Data items:
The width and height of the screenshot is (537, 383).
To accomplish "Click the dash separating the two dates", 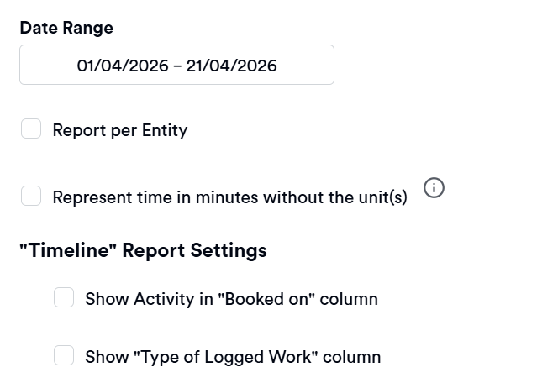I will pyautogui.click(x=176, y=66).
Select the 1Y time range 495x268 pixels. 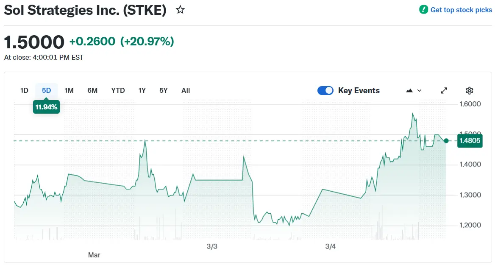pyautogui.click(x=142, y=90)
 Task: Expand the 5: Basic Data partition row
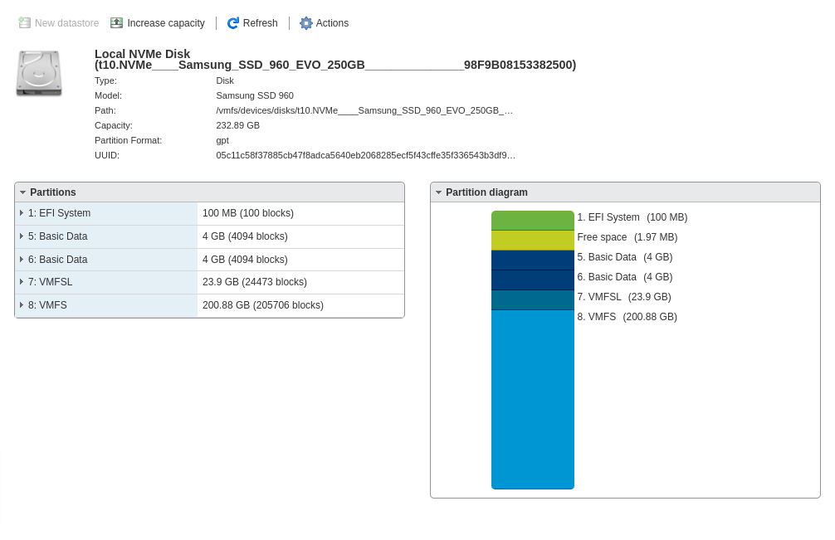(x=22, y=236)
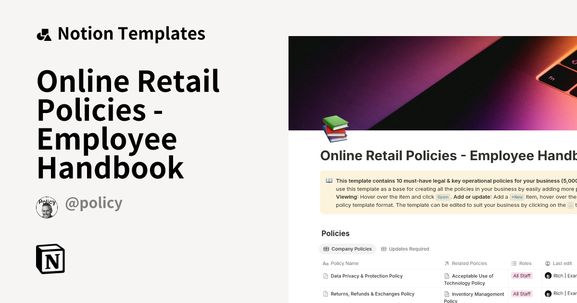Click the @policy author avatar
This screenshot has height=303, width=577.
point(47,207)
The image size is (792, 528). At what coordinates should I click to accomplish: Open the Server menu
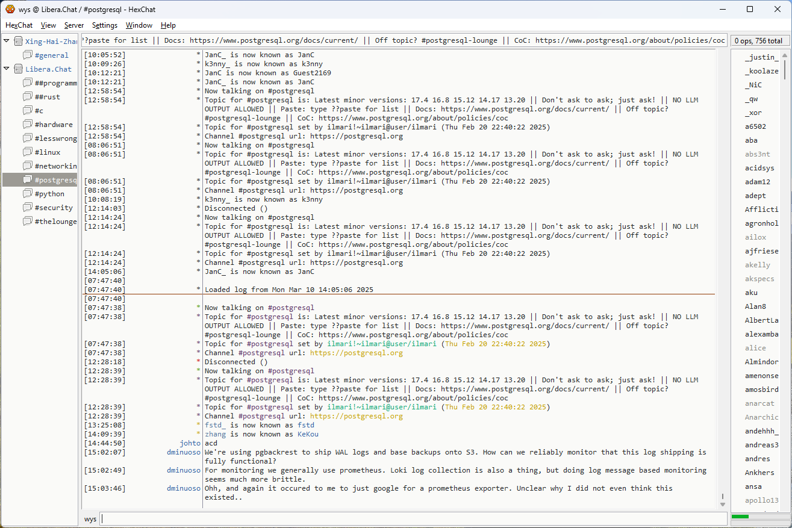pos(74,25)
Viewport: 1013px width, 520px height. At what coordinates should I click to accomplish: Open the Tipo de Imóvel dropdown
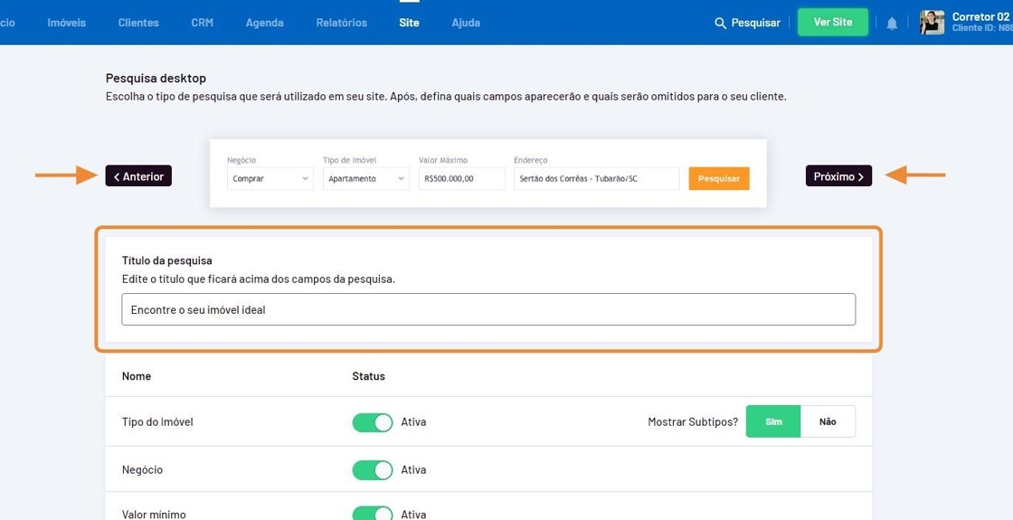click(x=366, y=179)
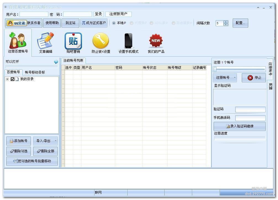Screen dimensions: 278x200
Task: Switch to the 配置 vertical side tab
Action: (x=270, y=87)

Instructions to follow: Nothing but the lines from the one containing "Viewport: 1013px width, 520px" through the final line of the entries above should be given again, each exactly as written; omit the pictures.

The completed task:
Viewport: 1013px width, 520px height. At what coordinates should I click to accomplish: Open the Tipo de Imóvel dropdown
click(x=366, y=179)
Screen dimensions: 278x200
Task: Switch to the 配置 vertical side tab
Action: (x=270, y=87)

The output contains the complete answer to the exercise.